I'm glad for this review. I prefer the attribute to fully-qualified names, because it traces directly to the issue (and could be used later to identify causes). I believe the explicitness helps precisely because problems would present is such an occult manner.

But right now retroactive is a niche term of art, from the perspective of a new or even experienced Swift programmer. In the Swift language guide, it's only used wrt extensions. In this forum, it might be well understood, but even here it's ambiguous, as people distinguish e.g., which retroactive conformances are bad. And the proposed warning says nothing about "retroactive".

So retroactive a reasonable attribute name if the documentation explains the situation (and the warning mentions the attribute), though as others have mentioned some retroactive conformances are fine.

It'd be great to have a name that indicates the underlying issue to a naive reader, but I can't offer a great alternative. @duellingForPublicGlobal? @knownUniqueConformance? @retroactivelyUnique?

I agree that this doesn't fit the usual characteristics that would justify making it an error. However, I do think that many developers are going to want to treat this particular diagnostic as an error and ban the practice in their code. For better or worse, for many projects warnings do not carry much weight and may go unnoticed for a long time (or forever). Not having the option to ban implicit retroactive conformances seems like a miss to me, and for that reason I'm in favor of this being an error in Swift 6. Developers who want to ban it now could enable and upcoming feature for this behavior. Given that the release valve of applying the attribute exists, the cost of it being an error seems low to me outside of concerns about additional source breaks some projects may encounter when updating language modes.

Also, the more we can find ways to suppress the diagnostic for the safe cases, I think the more justified making it an error becomes. For example, I think the idea suggested above that conformances in the same package as the type or protocol should be exempt seems like a great compromise that would eliminate one significant source of annoyance.

I think this is good feedback. Although I'm now used to referring to these conformances as "retroactive" it has never felt to me like an intuitive term for the concept. There might be a name that more directly describes what it is we are trying to assert about the conformance. It's tough to articulate what that assertion is concisely, though. I don't think the word "unique" does the job because conformances defined in the same module as the conforming type are also meant to be unique; the difference is that the compiler is more confident in that scenario that it can prove that conflicting conformances won't be introduced. Perhaps this goes too far, but to me these seem like "unsafe" conformances because they cannot be proven to be unique at compile time.

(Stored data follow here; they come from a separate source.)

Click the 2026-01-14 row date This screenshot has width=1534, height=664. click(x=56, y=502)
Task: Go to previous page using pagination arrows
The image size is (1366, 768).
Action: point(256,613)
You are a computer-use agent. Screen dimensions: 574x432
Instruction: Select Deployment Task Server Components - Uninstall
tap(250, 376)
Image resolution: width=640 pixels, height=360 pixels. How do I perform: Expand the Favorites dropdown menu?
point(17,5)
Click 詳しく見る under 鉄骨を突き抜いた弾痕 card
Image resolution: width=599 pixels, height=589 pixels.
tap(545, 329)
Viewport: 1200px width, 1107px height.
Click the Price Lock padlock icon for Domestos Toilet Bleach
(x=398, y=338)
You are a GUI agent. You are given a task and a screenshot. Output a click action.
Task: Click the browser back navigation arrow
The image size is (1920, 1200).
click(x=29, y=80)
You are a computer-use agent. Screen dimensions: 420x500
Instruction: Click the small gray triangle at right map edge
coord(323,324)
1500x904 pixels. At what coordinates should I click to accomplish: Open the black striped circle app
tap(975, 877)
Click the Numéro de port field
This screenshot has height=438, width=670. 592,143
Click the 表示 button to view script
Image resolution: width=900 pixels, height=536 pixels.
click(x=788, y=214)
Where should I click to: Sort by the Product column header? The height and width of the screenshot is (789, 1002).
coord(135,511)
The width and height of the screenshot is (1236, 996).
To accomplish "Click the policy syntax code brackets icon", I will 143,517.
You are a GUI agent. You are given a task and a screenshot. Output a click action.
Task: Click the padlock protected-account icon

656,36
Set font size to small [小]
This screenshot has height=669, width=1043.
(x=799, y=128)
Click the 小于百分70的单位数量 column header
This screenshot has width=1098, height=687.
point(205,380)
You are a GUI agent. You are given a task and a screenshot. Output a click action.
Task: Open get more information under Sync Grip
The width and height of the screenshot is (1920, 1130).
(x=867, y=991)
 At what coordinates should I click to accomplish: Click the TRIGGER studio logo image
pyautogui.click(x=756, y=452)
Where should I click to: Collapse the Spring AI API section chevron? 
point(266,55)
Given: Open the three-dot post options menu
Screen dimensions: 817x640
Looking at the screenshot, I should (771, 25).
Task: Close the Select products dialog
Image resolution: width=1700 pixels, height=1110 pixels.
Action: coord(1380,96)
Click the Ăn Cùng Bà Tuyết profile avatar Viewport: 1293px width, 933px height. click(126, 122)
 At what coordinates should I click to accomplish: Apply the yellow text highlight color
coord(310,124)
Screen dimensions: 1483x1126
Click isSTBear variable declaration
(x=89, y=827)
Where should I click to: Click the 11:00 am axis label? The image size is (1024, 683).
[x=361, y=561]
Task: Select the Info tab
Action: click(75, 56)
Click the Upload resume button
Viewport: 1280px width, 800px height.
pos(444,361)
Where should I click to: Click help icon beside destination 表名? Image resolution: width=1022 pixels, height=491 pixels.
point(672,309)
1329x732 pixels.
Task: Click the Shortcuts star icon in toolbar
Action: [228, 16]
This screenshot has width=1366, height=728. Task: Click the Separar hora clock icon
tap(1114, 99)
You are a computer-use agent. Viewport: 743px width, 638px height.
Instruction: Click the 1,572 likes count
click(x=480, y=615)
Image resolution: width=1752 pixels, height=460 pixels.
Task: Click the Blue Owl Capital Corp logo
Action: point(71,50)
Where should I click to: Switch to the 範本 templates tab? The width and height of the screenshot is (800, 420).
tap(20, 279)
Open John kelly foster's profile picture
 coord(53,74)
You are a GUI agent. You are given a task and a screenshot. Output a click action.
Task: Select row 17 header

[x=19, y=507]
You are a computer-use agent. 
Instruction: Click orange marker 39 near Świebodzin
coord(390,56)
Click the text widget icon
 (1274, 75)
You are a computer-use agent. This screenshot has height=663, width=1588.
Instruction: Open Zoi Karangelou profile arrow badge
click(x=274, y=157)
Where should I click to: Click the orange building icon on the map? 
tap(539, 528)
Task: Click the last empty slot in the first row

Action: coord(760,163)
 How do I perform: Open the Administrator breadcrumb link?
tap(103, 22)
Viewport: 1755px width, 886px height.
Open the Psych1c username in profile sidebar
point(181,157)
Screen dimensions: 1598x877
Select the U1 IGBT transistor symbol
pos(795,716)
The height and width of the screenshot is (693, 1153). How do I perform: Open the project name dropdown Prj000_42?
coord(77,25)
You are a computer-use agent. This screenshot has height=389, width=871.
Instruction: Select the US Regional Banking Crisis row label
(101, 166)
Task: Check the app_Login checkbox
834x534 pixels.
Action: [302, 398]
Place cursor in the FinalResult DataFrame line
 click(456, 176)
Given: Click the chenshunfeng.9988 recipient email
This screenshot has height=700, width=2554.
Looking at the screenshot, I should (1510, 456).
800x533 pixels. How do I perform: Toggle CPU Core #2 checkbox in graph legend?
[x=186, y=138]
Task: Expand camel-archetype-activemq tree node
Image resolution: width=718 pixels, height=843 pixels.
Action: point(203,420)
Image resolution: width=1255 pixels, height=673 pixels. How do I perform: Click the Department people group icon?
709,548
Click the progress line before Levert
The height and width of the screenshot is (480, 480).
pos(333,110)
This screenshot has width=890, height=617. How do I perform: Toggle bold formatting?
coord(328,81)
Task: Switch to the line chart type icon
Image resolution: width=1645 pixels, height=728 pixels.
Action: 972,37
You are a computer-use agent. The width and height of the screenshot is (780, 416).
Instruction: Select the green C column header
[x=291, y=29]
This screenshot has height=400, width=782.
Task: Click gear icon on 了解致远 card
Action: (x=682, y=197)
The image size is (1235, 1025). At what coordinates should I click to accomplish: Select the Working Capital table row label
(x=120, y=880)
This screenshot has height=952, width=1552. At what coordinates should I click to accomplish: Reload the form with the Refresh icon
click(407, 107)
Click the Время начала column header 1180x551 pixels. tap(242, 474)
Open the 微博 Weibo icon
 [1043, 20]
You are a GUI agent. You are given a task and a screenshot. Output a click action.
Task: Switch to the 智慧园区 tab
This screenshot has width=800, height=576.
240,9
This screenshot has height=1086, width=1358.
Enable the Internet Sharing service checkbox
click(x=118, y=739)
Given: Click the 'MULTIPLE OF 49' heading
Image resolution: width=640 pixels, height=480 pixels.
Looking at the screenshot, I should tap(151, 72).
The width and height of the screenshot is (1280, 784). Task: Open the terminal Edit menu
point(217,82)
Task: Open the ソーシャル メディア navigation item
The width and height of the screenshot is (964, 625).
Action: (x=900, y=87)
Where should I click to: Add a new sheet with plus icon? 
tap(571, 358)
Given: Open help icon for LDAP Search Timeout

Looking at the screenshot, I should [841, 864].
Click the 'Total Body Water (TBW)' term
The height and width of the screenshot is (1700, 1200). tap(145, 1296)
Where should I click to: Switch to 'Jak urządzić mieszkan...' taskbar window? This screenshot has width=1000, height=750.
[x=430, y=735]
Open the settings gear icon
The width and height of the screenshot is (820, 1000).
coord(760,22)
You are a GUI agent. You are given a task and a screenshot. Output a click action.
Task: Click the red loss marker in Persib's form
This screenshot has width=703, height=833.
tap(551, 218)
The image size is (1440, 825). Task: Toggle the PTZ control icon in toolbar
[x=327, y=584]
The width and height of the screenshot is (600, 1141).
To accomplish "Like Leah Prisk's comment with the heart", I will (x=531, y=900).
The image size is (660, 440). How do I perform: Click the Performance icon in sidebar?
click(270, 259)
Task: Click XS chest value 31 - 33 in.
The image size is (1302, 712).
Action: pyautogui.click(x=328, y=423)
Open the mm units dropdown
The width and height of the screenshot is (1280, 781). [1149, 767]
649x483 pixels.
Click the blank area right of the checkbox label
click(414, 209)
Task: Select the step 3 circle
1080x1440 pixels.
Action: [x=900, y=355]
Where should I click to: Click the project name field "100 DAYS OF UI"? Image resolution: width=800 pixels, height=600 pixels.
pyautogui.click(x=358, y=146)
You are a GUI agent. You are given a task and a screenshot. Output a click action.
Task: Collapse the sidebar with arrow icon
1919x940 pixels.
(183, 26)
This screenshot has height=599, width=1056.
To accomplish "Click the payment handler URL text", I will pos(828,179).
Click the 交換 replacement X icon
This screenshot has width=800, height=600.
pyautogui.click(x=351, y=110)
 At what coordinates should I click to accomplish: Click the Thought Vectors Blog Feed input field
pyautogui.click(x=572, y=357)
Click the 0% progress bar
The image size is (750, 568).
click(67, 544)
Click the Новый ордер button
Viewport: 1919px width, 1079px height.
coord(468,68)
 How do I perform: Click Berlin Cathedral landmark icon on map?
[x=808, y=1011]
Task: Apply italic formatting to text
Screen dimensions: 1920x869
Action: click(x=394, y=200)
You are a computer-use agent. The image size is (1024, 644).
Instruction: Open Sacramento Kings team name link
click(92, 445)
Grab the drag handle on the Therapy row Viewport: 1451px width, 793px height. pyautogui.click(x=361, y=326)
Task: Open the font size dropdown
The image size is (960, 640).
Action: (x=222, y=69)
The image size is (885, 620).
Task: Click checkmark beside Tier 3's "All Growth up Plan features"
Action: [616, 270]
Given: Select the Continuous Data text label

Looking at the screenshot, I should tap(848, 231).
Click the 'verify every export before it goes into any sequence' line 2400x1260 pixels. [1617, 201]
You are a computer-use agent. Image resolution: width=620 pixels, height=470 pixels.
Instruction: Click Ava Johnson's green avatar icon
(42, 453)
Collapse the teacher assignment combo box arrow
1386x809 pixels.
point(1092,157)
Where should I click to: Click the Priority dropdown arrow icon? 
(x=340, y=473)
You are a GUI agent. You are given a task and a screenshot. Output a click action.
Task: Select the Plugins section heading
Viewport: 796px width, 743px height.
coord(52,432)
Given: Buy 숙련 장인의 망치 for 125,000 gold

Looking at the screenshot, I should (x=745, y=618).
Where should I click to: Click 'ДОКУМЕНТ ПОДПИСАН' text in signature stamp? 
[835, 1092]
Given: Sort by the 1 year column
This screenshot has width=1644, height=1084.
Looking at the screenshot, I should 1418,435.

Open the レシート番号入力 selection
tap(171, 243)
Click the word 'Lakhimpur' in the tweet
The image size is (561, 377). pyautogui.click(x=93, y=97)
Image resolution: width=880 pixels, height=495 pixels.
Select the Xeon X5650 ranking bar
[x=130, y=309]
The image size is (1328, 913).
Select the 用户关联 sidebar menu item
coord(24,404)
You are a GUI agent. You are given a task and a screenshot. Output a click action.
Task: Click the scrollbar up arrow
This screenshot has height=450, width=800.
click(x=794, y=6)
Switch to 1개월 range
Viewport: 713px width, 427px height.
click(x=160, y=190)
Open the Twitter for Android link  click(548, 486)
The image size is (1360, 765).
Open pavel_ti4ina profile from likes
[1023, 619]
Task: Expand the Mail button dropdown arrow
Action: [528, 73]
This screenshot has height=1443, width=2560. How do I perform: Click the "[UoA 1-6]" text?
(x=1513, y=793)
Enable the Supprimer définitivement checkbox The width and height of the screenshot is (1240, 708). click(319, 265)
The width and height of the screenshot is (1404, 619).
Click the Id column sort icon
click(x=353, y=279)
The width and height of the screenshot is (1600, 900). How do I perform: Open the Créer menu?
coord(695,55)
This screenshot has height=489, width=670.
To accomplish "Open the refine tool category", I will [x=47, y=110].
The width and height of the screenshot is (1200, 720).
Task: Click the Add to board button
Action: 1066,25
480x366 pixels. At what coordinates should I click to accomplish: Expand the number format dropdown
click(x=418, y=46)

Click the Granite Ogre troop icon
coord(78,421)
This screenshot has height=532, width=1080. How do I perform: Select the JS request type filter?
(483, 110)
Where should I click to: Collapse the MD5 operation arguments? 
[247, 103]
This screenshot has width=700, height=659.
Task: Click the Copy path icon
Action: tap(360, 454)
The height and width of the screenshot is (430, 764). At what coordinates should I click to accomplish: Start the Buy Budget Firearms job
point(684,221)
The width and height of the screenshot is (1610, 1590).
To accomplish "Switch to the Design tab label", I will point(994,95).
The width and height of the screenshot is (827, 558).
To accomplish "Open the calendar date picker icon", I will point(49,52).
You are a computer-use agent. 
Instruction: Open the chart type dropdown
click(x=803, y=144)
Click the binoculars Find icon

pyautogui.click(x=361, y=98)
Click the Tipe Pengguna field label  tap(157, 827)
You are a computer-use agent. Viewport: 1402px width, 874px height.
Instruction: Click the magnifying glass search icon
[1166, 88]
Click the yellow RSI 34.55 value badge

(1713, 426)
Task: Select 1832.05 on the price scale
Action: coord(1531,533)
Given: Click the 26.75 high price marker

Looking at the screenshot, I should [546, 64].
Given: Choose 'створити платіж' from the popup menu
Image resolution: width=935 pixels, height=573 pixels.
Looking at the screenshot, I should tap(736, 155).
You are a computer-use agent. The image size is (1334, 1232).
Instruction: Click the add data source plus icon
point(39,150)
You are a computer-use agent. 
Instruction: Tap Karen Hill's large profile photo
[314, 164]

I'm sorry, I mistakenly thought the proposal was only about resilient types. I had paged it out, saw Nevin's initial reply, and loaded an incorrectly cached older version of the idea. Yes, I agree that this is useful regarding types or protocols in other packages even if those packages are bundled with the executable (statically-linked, copied into the app bundle, whatever), because the upstream package can always add the same conformance.

I also agree that exempting modules within the same package would be reasonable, but I feel like there are a whole host of source-evolution-related things that would benefit from taking "same package" into account, and this one isn't necessarily special enough to have it diverge.